Scenario 3: The "I Don't Need No Torque Wrench" Guy
Location: Industrial facility, 400A feeder
Old-timer installs 400A breaker, hand-tightens the lugs "like I've done for 30 years." Connection starts running hot within weeks. Plant engineer catches it during a thermal scan before it causes a shutdown. Re-torquing solves the problem.
The lesson: Your hand isn't a calibrated tool. The Code requires torque specs for a reason. Spend $50 on a torque screwdriver or spend $5,000 on an emergency service call.
Scenario 4: The Buried Treasure
Location: Landscape lighting, underground splice
Handyman (not an electrician, of course) uses regular wire nuts in electrical tape for underground splices feeding yard lights. Fast-forward one year: water intrusion, corrosion, lights flickering like a horror movie. Now you're digging up the yard and replacing everything with proper direct-burial splicing devices.
The lesson: Listed for burial means LISTED FOR BURIAL. Not "wrapped real good."
Scenario 5: The Fine-Strand Face-Plant
Location: Control panel with VFD
Electrician lands fine-stranded Class K control wire (super flexible stuff) in a standard terminal block rated for Class B stranding. Over-tightens it "to make sure it's secure." The terminal block screw cuts through half the strands. Six months later, the connection fails during production.
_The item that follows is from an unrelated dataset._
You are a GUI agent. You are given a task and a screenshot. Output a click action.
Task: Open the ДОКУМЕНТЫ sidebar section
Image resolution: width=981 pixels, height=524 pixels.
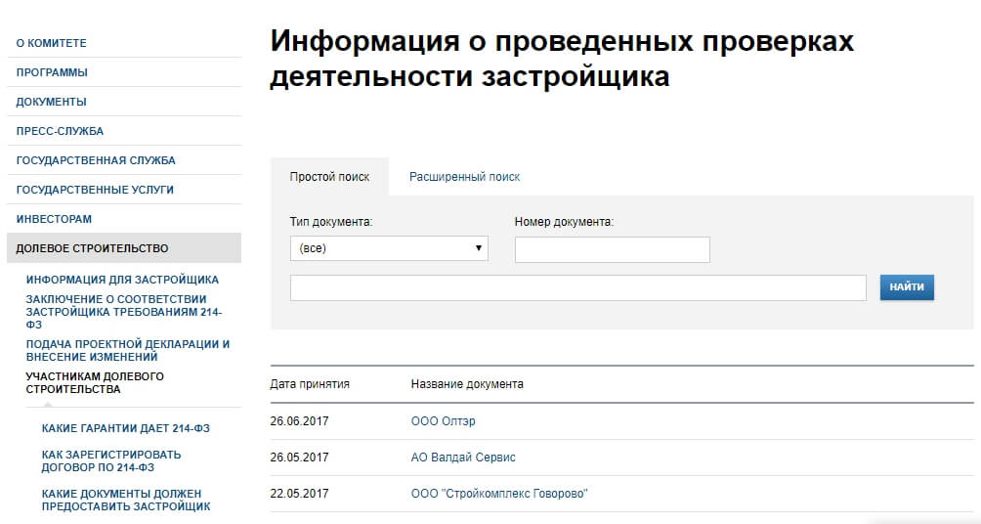tap(52, 102)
The lesson: Match your connector to your conductor class. Fine-stranded wire needs fine-strand-rated connectors. Check Chapter 9, Table 10 to know what you're working with.
WHAT TO STUDY (AKA What's On The Test)
When you're studying for your journeyman or master's exam, the testing gods LOVE this section. Here's what they'll hit you with:
High-Probability Exam Topics:
-
Temperature rating questions (like, 40% of connection-related questions)
- "A circuit rated 125A is terminated on equipment marked 75°C. What conductor temperature rating must be used?"
- Know the 100A threshold cold: ≤100A = 60°C default, >100A = 75°C default
-
Aluminum termination requirements
- "Can you land aluminum wire on a terminal marked 'Cu'?" (No, dummy)
- They'll show you a terminal marking and ask if it's suitable for aluminum
-
Multi-wire terminal identification
- Questions about landing two wires under one terminal
- The terminal must be identified for multiple conductors
-
Splice requirements
- "What must be done to a soldered splice before applying solder?"
- Answer: Make it mechanically and electrically secure first
-
Torque requirements (this is trending up on newer exams)
- "What document provides torque values if manufacturer specs aren't available?"
- Answer: UL 486A-486B Annex I
-
Temperature calculation scenarios
- They'll give you a wire size, ambient temp, and ask you to calculate if it's suitable
- You'll need to use the higher temp rating for corrections, but the lower rating for terminals
- Practice these! They're worth big points
Code References to Bookmark:
- Table 310.16 - Your temperature/ampacity lookup table (you'll use this constantly)
- Chapter 9, Table 10 - Conductor stranding classes
- 110.14(C)(1)(a) - The 100A and under rule (60°C default)
- 110.14(C)(1)(b) - The over 100A rule (75°C default)
Practice Problem Format:
They love to give you something like this:
"A continuous load of 45 amperes is supplied by a circuit in an ambient temperature of 50°C. The terminals are rated 75°C. Using THHN conductors and Table 310.16, what is the minimum size conductor required?"
How to solve it:
- Continuous load = 45A × 1.25 = 56.25A
- Check Table 310.16 correction factors: 50°C ambient = 0.75 correction factor
- Required conductor ampacity before correction = 56.25A ÷ 0.75 = 75A
- Look at 90°C column (THHN is 90°C): #4 THHN = 85A (works after correction)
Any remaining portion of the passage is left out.